_Task item_: Nothing but the lines below between the line holding "Click the 'Єдиний" and the line holding "Screen dimensions: 1090x700", inclusive, should appear in the answer, each set down exactly.

_Information provided_:

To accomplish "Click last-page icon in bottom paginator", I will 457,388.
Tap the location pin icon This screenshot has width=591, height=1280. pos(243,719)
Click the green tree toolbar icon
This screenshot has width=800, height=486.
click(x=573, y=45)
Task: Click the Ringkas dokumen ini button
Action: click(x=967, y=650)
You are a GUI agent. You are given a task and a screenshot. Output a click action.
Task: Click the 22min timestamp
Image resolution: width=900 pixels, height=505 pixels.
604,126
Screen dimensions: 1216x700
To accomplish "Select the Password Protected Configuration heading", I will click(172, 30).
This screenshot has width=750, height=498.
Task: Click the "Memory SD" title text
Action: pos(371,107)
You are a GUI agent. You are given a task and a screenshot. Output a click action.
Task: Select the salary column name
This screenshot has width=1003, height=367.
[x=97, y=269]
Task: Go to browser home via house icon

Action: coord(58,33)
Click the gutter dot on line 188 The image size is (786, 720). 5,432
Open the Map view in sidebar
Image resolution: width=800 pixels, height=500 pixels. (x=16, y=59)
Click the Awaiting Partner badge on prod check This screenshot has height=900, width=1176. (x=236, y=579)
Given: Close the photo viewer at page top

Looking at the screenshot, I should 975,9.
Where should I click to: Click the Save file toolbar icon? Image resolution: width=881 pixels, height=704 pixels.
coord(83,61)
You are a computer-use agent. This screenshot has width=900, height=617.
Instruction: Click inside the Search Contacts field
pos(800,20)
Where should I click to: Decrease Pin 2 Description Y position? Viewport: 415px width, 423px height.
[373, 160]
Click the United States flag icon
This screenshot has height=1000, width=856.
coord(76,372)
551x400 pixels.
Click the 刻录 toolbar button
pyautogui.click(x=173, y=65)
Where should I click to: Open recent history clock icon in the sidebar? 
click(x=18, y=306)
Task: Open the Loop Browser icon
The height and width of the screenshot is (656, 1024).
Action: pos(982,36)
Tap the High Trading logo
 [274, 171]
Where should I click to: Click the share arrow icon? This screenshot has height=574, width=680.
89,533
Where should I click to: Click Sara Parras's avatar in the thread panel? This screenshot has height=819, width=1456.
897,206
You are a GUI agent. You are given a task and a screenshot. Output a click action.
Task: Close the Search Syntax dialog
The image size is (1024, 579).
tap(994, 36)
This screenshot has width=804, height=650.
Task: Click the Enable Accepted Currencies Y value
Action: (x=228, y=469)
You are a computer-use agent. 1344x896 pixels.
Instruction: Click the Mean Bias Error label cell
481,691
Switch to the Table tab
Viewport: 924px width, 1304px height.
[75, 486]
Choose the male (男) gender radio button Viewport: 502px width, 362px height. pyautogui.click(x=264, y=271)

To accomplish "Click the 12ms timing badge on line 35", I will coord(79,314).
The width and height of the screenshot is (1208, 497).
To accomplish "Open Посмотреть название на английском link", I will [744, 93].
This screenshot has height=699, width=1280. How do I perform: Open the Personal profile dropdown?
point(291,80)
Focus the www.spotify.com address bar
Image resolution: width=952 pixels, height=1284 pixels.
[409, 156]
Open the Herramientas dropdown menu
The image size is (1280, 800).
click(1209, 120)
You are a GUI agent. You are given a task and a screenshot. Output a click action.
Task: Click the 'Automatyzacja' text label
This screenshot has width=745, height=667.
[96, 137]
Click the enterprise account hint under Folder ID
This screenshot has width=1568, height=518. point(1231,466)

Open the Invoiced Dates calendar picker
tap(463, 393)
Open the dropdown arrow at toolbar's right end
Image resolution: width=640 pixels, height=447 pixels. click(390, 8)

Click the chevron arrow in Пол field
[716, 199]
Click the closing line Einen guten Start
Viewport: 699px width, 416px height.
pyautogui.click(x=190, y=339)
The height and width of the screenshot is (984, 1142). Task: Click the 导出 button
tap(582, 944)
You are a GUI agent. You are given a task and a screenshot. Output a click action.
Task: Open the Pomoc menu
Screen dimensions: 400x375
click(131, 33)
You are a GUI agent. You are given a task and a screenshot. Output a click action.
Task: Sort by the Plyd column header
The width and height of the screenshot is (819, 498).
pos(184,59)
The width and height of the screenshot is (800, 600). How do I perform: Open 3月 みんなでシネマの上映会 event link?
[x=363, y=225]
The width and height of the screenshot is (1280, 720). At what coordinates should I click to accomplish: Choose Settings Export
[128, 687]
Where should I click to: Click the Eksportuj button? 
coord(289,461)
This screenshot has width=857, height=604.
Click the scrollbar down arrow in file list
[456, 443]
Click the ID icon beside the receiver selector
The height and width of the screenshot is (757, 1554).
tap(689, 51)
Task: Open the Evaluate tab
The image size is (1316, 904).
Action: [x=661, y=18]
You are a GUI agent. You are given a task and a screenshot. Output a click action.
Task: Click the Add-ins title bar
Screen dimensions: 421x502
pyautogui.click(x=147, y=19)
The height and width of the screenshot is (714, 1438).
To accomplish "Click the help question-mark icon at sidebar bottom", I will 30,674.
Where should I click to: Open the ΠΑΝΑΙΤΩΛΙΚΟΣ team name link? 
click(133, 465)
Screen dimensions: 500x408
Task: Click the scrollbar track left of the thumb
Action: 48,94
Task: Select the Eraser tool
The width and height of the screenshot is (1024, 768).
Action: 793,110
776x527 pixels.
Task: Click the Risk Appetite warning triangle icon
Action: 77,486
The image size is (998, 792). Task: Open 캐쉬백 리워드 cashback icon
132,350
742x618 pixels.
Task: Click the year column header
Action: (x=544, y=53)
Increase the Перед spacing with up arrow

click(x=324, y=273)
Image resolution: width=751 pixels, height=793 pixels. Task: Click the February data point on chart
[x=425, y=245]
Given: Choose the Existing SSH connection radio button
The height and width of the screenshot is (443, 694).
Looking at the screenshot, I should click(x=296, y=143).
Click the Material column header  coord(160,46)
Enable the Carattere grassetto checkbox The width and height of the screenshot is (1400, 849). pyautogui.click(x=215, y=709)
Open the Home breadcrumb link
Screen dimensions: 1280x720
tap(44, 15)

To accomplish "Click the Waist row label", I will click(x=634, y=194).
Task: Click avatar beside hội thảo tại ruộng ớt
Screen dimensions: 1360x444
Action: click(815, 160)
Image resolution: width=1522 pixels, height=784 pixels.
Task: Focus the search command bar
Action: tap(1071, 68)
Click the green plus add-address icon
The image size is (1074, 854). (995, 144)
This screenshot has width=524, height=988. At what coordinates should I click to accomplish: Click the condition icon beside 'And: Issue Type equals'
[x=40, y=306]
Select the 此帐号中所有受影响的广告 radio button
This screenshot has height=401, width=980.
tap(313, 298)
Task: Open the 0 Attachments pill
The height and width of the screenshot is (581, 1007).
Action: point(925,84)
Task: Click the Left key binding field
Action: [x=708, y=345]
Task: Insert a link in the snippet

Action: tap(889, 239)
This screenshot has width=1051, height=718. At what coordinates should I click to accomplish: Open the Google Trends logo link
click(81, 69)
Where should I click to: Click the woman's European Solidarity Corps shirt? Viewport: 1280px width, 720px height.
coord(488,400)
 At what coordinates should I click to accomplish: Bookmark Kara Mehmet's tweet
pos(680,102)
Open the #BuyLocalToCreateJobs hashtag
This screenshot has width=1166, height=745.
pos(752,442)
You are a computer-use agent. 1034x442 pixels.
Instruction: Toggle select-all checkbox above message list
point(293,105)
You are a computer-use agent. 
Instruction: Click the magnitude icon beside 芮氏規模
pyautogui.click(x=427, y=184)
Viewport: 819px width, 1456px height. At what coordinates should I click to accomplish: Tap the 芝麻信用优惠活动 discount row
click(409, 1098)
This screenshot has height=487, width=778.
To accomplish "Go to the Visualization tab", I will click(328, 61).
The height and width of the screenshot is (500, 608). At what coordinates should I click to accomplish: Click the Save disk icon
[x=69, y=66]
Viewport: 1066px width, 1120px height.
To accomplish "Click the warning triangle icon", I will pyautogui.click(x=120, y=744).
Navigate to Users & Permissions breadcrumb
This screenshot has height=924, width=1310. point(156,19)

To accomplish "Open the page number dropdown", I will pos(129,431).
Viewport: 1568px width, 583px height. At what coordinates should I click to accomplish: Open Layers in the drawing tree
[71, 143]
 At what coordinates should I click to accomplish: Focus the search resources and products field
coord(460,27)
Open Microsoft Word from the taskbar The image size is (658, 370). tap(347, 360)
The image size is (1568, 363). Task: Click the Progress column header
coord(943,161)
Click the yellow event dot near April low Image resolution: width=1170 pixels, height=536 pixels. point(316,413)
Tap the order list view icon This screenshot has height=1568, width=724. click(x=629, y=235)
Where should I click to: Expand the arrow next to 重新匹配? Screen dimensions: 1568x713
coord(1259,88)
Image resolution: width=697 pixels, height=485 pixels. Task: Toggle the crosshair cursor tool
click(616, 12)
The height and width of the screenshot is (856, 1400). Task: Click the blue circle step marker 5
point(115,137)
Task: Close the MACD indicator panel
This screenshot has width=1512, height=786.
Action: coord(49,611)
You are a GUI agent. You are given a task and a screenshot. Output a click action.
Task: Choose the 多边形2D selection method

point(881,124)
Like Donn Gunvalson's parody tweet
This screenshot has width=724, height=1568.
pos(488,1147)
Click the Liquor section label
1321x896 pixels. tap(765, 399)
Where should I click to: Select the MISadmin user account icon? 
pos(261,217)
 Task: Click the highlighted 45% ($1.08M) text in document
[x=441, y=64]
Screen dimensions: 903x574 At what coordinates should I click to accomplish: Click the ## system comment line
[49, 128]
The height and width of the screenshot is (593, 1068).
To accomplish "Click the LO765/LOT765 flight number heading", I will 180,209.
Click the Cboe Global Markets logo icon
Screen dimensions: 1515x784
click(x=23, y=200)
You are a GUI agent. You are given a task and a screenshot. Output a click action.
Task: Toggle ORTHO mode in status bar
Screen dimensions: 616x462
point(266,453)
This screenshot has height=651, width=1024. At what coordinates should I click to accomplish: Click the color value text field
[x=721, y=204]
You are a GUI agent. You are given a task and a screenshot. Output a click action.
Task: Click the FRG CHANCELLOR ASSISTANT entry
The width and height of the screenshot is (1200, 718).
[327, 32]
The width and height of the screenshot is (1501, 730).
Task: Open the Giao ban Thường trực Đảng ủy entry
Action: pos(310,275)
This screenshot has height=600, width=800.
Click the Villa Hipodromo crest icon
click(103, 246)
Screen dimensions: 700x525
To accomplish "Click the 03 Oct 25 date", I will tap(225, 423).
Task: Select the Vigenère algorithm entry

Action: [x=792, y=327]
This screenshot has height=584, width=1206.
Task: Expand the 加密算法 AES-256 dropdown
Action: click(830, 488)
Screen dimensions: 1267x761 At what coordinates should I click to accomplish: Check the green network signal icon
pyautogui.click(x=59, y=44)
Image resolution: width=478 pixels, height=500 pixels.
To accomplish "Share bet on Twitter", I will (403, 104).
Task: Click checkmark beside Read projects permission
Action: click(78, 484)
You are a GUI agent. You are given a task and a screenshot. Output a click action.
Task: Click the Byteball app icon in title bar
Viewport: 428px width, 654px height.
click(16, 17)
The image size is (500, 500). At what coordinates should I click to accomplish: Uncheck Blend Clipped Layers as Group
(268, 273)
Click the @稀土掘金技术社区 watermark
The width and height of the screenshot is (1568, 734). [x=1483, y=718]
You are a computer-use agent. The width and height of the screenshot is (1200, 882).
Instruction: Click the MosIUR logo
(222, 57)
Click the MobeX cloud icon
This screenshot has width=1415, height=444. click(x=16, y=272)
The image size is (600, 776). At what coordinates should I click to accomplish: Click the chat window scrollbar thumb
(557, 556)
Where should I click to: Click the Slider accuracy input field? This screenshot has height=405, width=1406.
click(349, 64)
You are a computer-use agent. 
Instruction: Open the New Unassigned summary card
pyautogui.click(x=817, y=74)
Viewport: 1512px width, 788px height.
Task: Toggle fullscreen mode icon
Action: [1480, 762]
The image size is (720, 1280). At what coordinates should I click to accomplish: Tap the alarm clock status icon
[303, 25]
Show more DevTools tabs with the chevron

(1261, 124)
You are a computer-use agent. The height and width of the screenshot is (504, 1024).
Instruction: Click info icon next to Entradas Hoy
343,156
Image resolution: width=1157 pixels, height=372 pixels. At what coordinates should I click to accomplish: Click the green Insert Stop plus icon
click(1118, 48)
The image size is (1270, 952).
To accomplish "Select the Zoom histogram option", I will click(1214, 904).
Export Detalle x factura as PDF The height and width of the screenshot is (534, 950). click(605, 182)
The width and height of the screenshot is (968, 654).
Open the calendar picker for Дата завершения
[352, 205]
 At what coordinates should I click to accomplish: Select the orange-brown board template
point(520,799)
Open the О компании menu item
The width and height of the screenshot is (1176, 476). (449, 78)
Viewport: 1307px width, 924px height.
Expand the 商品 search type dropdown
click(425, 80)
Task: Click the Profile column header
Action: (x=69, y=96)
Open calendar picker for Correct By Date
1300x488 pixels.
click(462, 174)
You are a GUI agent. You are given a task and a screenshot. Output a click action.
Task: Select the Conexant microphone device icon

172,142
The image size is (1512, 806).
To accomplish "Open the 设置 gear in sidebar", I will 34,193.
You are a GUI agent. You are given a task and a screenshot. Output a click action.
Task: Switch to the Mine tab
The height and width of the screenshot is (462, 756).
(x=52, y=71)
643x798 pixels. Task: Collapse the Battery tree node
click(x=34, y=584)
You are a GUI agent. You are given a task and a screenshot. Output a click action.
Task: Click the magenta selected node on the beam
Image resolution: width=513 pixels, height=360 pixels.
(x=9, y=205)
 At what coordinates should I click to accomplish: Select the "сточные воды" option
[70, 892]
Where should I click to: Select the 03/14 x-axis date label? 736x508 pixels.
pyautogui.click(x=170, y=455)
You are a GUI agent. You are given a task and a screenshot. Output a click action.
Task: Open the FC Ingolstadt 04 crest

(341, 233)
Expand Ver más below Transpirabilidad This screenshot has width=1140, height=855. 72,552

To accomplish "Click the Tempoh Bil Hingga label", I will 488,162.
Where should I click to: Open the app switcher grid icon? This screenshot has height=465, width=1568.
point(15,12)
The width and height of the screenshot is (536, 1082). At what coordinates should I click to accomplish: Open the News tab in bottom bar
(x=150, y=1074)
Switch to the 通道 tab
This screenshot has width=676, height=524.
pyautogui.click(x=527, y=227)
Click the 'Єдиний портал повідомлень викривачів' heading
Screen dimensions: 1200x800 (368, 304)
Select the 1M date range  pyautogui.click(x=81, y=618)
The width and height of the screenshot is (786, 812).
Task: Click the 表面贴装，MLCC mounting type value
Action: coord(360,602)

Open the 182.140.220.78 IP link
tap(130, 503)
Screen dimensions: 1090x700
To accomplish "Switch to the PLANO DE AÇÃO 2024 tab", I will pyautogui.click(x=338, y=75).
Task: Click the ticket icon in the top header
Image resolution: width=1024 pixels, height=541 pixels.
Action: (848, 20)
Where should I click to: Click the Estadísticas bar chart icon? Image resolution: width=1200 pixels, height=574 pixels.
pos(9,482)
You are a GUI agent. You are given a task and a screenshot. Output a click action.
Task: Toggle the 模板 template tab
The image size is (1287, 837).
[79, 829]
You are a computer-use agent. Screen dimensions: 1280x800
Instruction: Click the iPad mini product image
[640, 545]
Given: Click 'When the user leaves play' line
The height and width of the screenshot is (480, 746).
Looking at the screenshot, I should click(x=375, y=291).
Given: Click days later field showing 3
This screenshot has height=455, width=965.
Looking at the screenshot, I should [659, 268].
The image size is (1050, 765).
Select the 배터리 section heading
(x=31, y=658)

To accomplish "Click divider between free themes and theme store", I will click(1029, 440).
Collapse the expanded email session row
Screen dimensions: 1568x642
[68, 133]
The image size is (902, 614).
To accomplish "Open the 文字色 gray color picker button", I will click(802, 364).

_Task answer_:
Click the 'Єдиний портал повідомлень викривачів' heading
Screen dimensions: 1200x800 (368, 304)
Select the 1M date range  pyautogui.click(x=81, y=618)
The width and height of the screenshot is (786, 812).
Task: Click the 表面贴装，MLCC mounting type value
Action: coord(360,602)

Open the 182.140.220.78 IP link
tap(130, 503)
Screen dimensions: 1090x700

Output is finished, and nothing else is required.